Word and element location data:
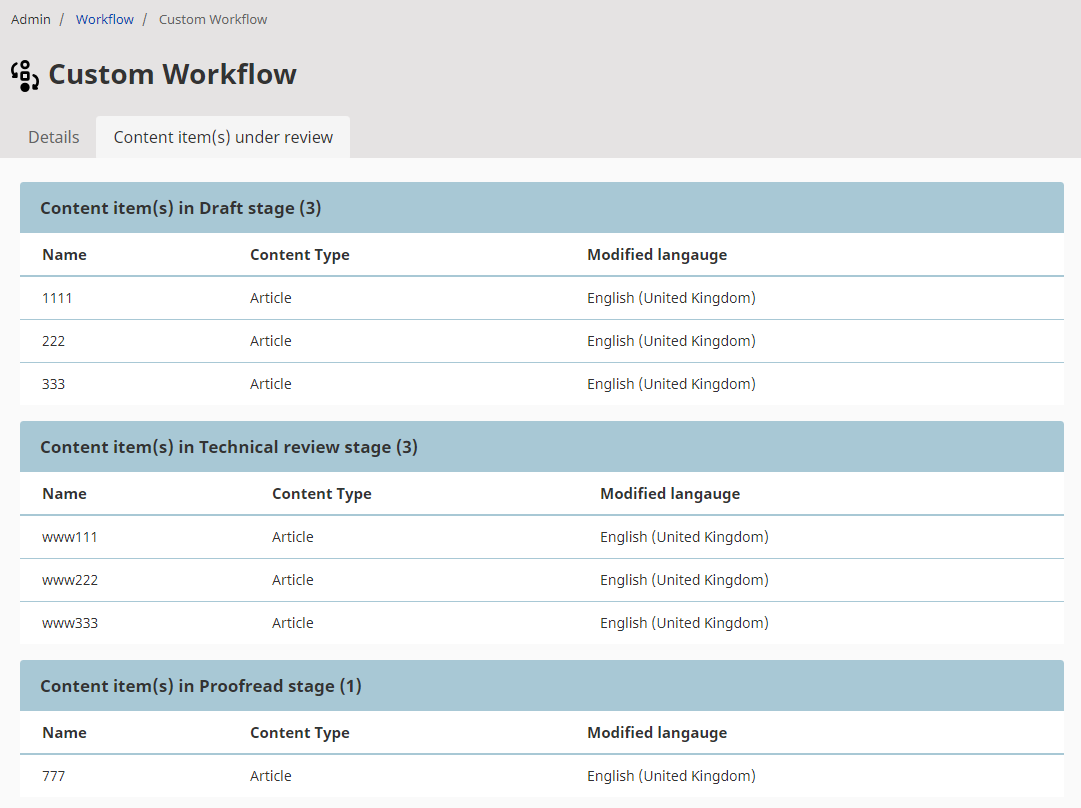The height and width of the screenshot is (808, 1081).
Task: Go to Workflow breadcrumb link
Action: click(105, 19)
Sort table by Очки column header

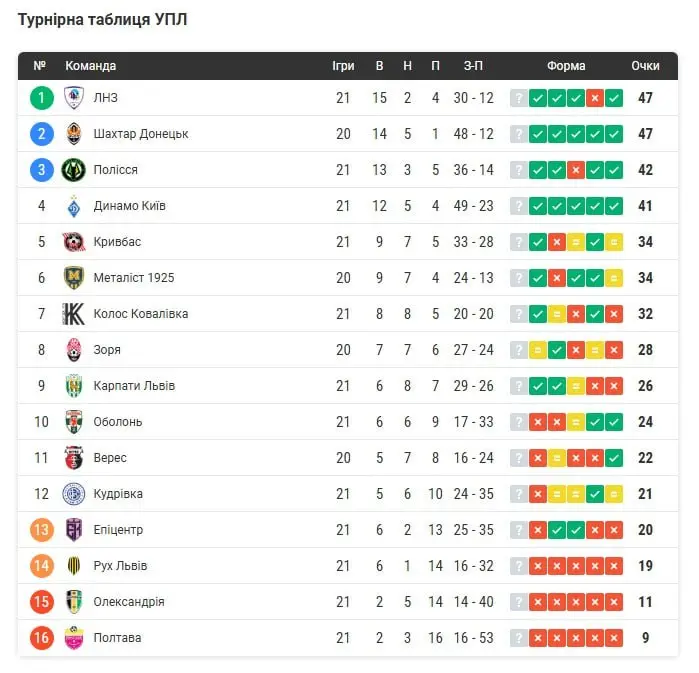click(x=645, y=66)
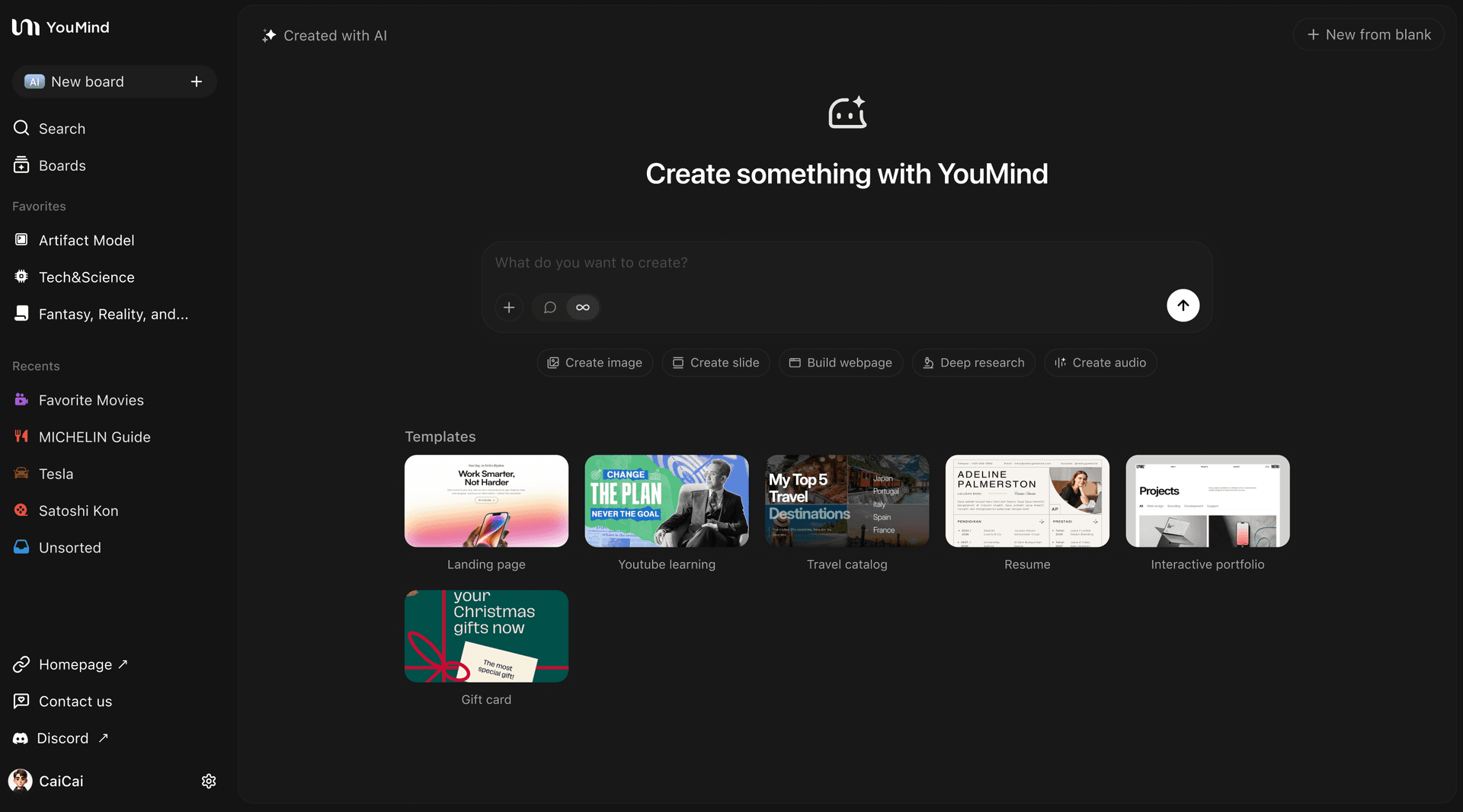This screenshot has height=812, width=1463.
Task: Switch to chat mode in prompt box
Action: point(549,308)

- _SHORT PROBLEM_: Change every "screenshot" in these lines to "image" and give the lines again with nothing else altered. Leave the pictures out of your answer.

- _EXERCISE RESPONSE_:
The height and width of the image is (808, 1081).
Task: Go to Workflow breadcrumb link
Action: click(105, 19)
Sort table by Очки column header

click(x=645, y=66)
This image has height=812, width=1463.
Task: Switch to chat mode in prompt box
Action: point(549,308)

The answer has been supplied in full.